Ce magistrat a rendu compte des plaidoiries dans le délibéré de la Cour, composée de :
Valérie LEBRETON, Présidente de chambre
Emmanuelle ZAMO, Conseillère
Guillaume DESGENS, Conseiller
GREFFIER LORS DES DEBATS :
Vykhanda CHENG.
Les parties ont été avisées que le prononcé public de la décision aurait lieu par mise à disposition au greffe le 13 mars 2024.
ARRET :
Réputé contradictoire,
Prononcé publiquement par mise à disposition au greffe de la Cour, les parties en ayant été préalablement avisées dans les conditions prévues au troisième alinéa de l'article 450 du code de procédure civile.
Signé par Valérie LEBRETON, Présidente de chambre, et par Vykhanda CHENG, Greffière à laquelle la minute de la décision a été remise par le magistrat signataire.
EXPOSE DES FAITS :
Par jugement du 29 septembre 2020, le tribunal de commerce de Bastia a ouvert une procédure de redressement judiciaire à l'encontre de Monsieur [C] [S] [K] et a désigné la SELARL BALINCOURT en qualité de mandataire judiciaire.
Le crédit agricole de la Corse a déclaré sa créance au titre du prêt habitat n° prêt habitat n°00000080780 pour un montant de 166 987,03 euros à titre chirographaire.
Le mandataire liquidateur a contesté la créance du crédit agricole et a proposé son admission pour un montant de 196 796,78 euros, considérant que l'indemnité de 7% , soit une somme de 10 902,33 euros a pour objet de couvrir le dommage subi par l'établissement constitué par la déchéance du terme, cette déchéance résulte du prononcé de la liquidation et en pareil cas, les créanciers se limitent à la déclaration de créance, la somme apparaît manifestement excessive, cette somme étant contestée.

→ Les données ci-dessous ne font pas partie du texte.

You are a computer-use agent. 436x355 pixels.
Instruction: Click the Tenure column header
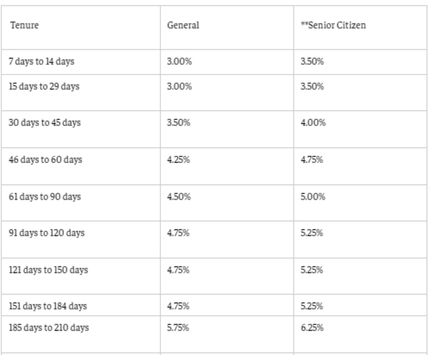(24, 25)
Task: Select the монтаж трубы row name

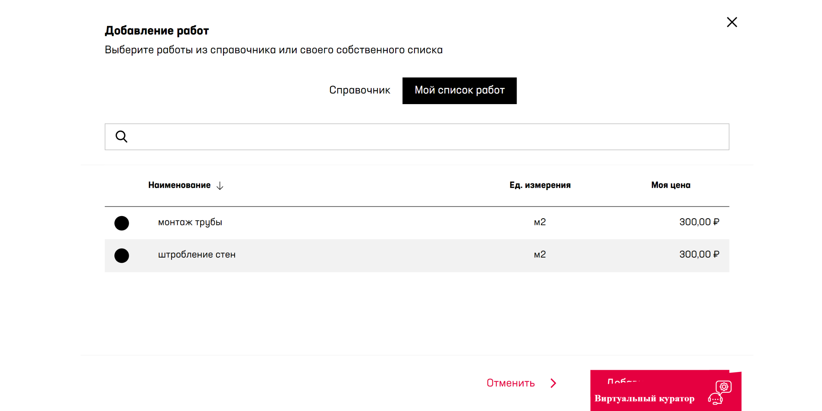Action: 190,223
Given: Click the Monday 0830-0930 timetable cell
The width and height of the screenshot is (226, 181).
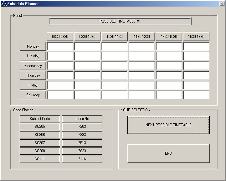Looking at the screenshot, I should click(60, 46).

Par ordonnnance du 14 mars 2023, le juge commissaire a admis la créance du crédit agricole pour un montant de 156 084,70 euros.
Par déclaration au greffe enregistrée le 24 mars 2023, le crédit agricole a interjeté appel de la décision, en ce qu'elle a admis la créance pour un montant de 156 084,70 euros à titre chirographaire.
Il sollicite l'infirmation de l'ordonnance du juge commissaire et se fonde sur les articles L 622-24 et L 622-25, R 622-23 et R 622-23 du code de commerce pour expliquer que sa déclaration mentionne parfaitement les taux d'intérêts appliqués aux différents contrats, en précisant le montant des intérêts contractuels et ceux de retard.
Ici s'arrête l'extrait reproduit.